Start of Block

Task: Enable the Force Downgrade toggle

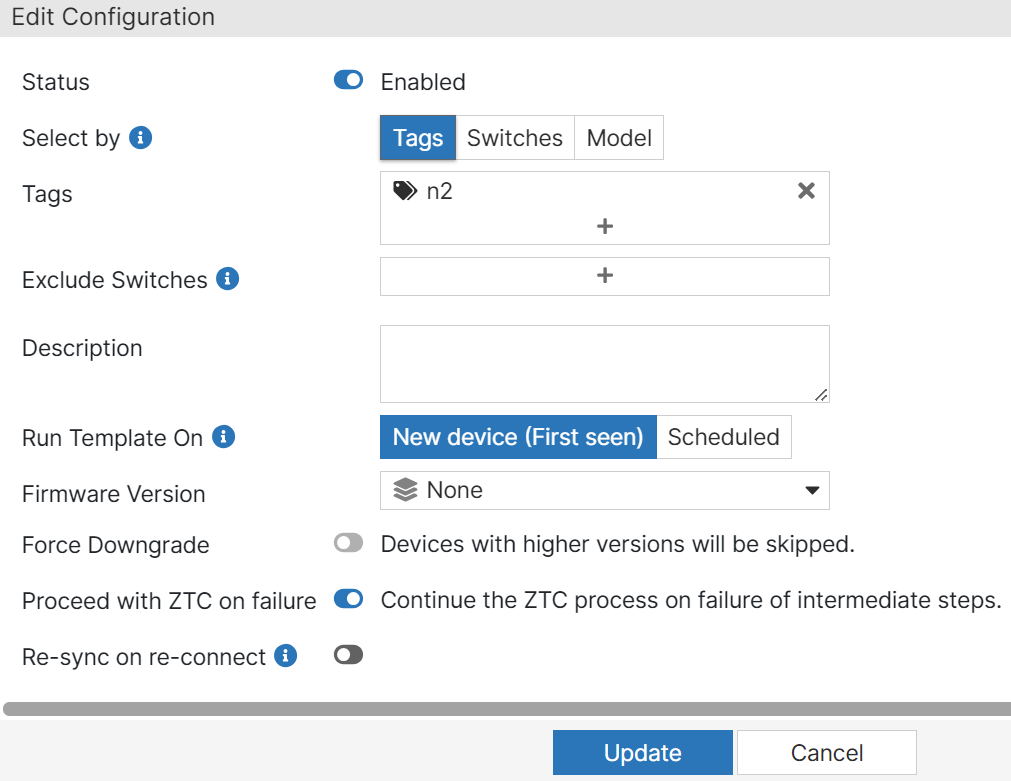Action: coord(348,544)
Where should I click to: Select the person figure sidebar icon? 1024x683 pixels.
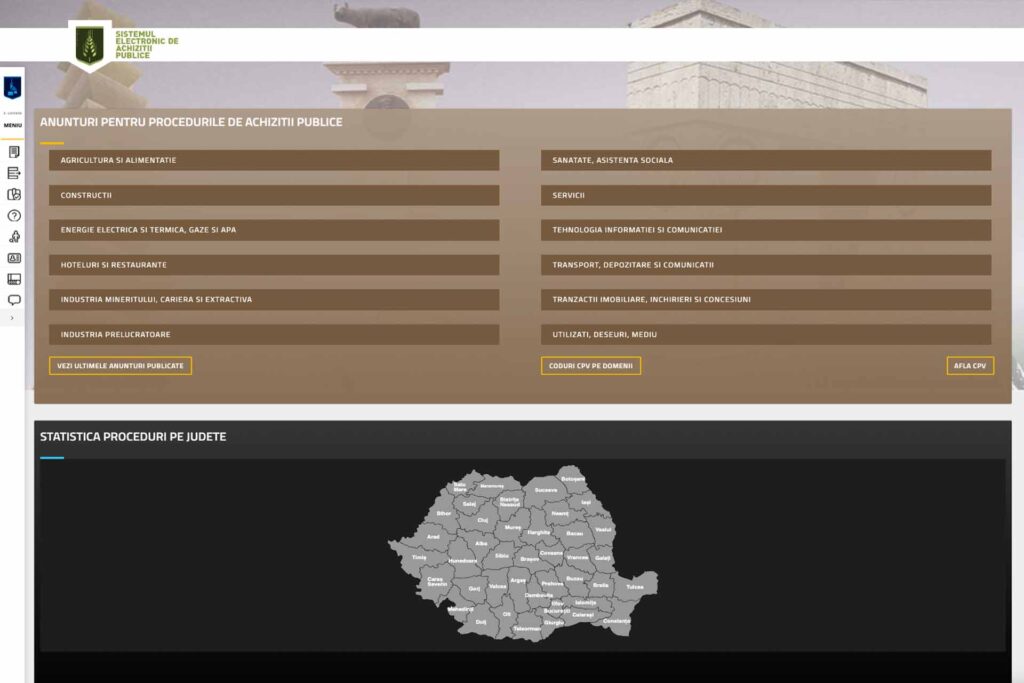pos(14,237)
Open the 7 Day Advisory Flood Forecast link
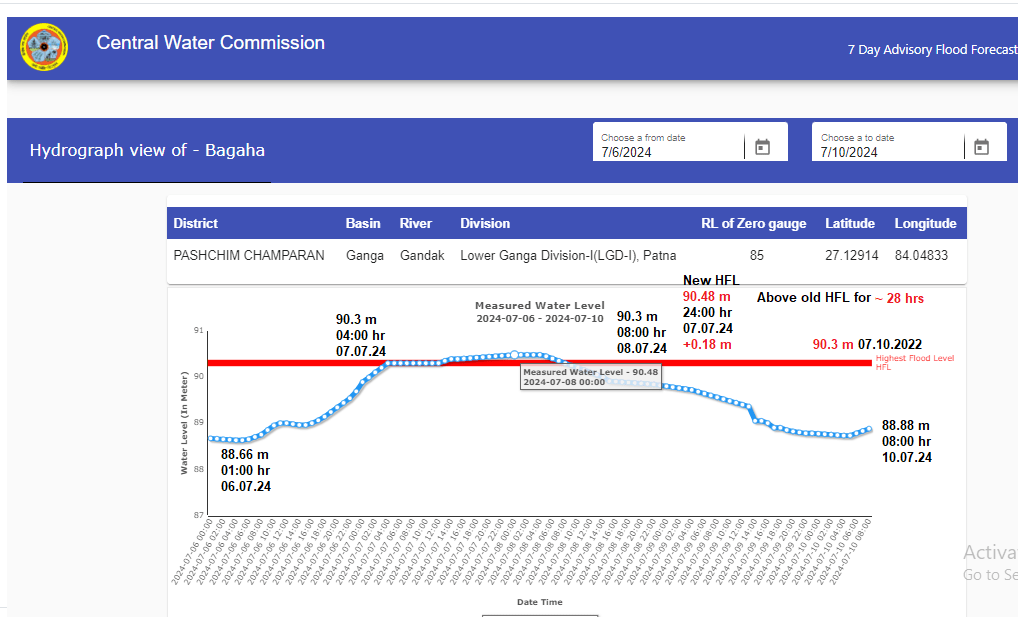The height and width of the screenshot is (640, 1018). coord(932,50)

End of Block

Starting from the line where "Where should I" appears, copy every line through the end of the material, both ends included, but no pictures.

• [Answer to the exercise]:
Where should I click to: Select the person figure sidebar icon? 1024x683 pixels.
pos(14,237)
Open the 7 Day Advisory Flood Forecast link
The height and width of the screenshot is (640, 1018). coord(932,50)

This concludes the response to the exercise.